The MCP server's REST mirror (rest_tracks.go) only returns JSON. It does not detect .csv or .xlsx extensions. Only port 8765's handleTrackData in handlers_core.go performs format detection and serves CSV/XLSX downloads.
A broad location /api/ block pointing to port 3333 breaks all file-format downloads — requests like /api/track/8hp0s9.csv reach the MCP server, which strips no extension and returns JSON.

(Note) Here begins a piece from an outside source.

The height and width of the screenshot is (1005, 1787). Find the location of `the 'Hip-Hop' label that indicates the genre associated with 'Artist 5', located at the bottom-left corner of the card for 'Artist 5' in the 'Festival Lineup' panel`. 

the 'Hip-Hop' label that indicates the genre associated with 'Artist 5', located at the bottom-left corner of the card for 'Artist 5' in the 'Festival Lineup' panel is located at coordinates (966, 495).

Correct approach (origin-simplemap.safecast.org): Use specific location = rules for each MCP-only endpoint, and route /api/track/ to port 8765:
# MCP-only endpoints → port 3333
location = /api/radiation { proxy_pass http://localhost:3333/api/radiation; ... }
location = /api/area { proxy_pass http://localhost:3333/api/area; ... }
location = /api/stats { proxy_pass http://localhost:3333/api/stats; ... }
location = /api/extreme { proxy_pass http://localhost:3333/api/extreme; ... }
location = /api/spectra { proxy_pass http://localhost:3333/api/spectra; ... }
location /api/sensor/ { proxy_pass http://localhost:3333/api/sensor/; ... }
location /api/device/ { proxy_pass http://localhost:3333/api/device/; ... }
location /api/info/ { proxy_pass http://localhost:3333/api/info/; ... }
# Track downloads (CSV/XLSX/JSON) MUST go to port 8765
location ~ ^/api/track/[^/]+/insights { proxy_pass http://localhost:8765; ... }
location /api/track/ { proxy_pass http://localhost:8765; ... }
# Everything else → port 8765
location / { proxy_pass http://localhost:8765; ... }Wrong (breaks CSV/XLSX downloads):
location /api/ {
proxy_pass http://localhost:3333/api/; # ← sends /api/track/x.csv to MCP → JSON returned
}pkg/httpapi/handlers_core.go handleTrackData() strips the extension from the URL path before querying the database:
| URL | Format served |
|---|---|
/api/track/8hp0s9 |
JSON |
/api/track/8hp0s9.json |
JSON |
/api/track/8hp0s9.csv |
CSV (text/csv, Content-Disposition: attachment) |
/api/track/8hp0s9.xlsx |
XLSX (application/vnd.openxmlformats-officedocument.spreadsheetml.sheet) |
The MCP server's rest_tracks.go handleTrack() does none of this — it passes the full path segment (including .csv) as the track ID and always returns JSON.